Freddy’s integrity inspiring

By Andrew Hartsock     Jun 14, 2009

As soon as I started working at the Journal-World, I encountered a couple of local titans.

Young and impressionable though I might have been, I quickly decided that — and this was a huge stretch for a teenager who hadn’t so much as entertained the thought of marriage, much less parenthood — I wanted any eventual offspring of mine to swim for coach Pat Grzenda and play baseball for Lynn Harrod.

Both were coaches, and more importantly people, without peer, and I figured my kids would be well served as players and individuals.

And if any of these future mini-me’s should find a way to overcome their genes and go on to participate in a Div. I sport, I wanted them to do so in an athletic department overseen by Bob Frederick.

Grzenda and Harrod got out of coaching, and I always figured my kids were missing out.

Frederick resigned as Kansas University’s athletic director about eight years ago and died Friday from injuries from a bike crash, and I figure we’re all missing out.

Friday, a co-worker asked if I felt a special pang as a fellow cyclist.

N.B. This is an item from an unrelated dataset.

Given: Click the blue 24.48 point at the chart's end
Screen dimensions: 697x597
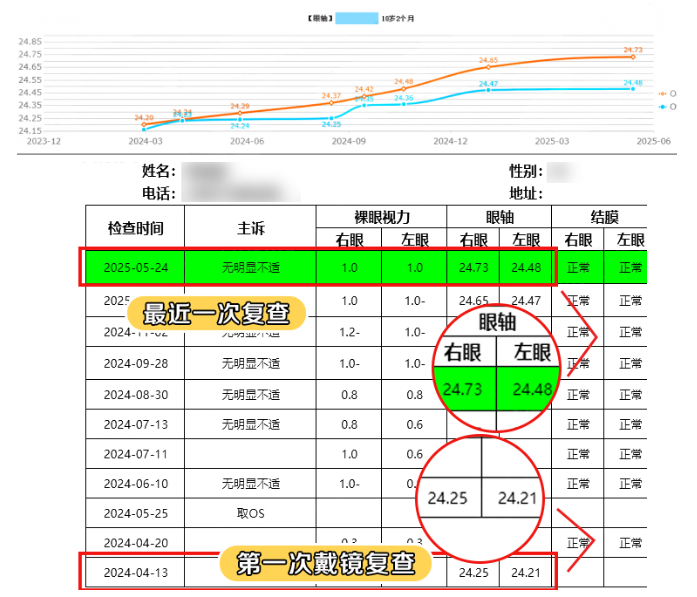Looking at the screenshot, I should 632,89.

My knee-jerk response was, “Do you feel a special pang whenever someone dies in a car wreck?”

Truth is, when I thought about Freddy, the fact he was a cyclist was about the last thing I thought of him.

That’s strange, because I’ve thought quite a bit about him as a cyclist.

When I first started riding semi-seriously, I’d sometimes go without a helmet. A nagging voice — Frederick’s — told me I should wear a lid. I recall the first time he spoke after his awful bike wreck out by Clinton Lake in 1994 that a helmet had saved his life, and he pleaded for all cyclists to wear them. Now I won’t ride without one.

Whenever I ride out by Clinton, I peer down the rip-rap and think about Freddy’s awful fall.

And when I was preparing for my first ride in the mountains, I thought about Freddy’s big mountain ride in 2005, in which he covered 129 miles and climbed 15,000 feet. Though Kansas is a bad place to prepare for such a race, he said the state’s frequent winds provided a nice stand-in to the pull of gravity. He pulled off the ride in 13 hours. He was 65 at the time.

I once was asked to assess his tenure as KU’s athletic director.

I said it was marked — just like Freddy — with integrity and character, and that if he had one failing as an AD it was that he wasn’t ruthless enough and was too principled to succeed at the level fans expected in a field that too often rewards those with far fewer principles and more flawed characters.

He expected others to behave the same way he did, when in truth few did. Or do.

Small people can debate his legacy as AD. They can gather online or wherever such people do in the real world — if they do at all; I imagine even they can’t stand their own company — and criticize his overall won-lost record (which was pretty darn good), or his role in hiring Roy Williams or whether he should have hired this coach or fired that one.

But nowhere can they question the man’s character.

Do I feel a special pang because he was a fellow cyclist? Not really.

But I do feel a void as a human. We all are a little worse off he’s no longer among us.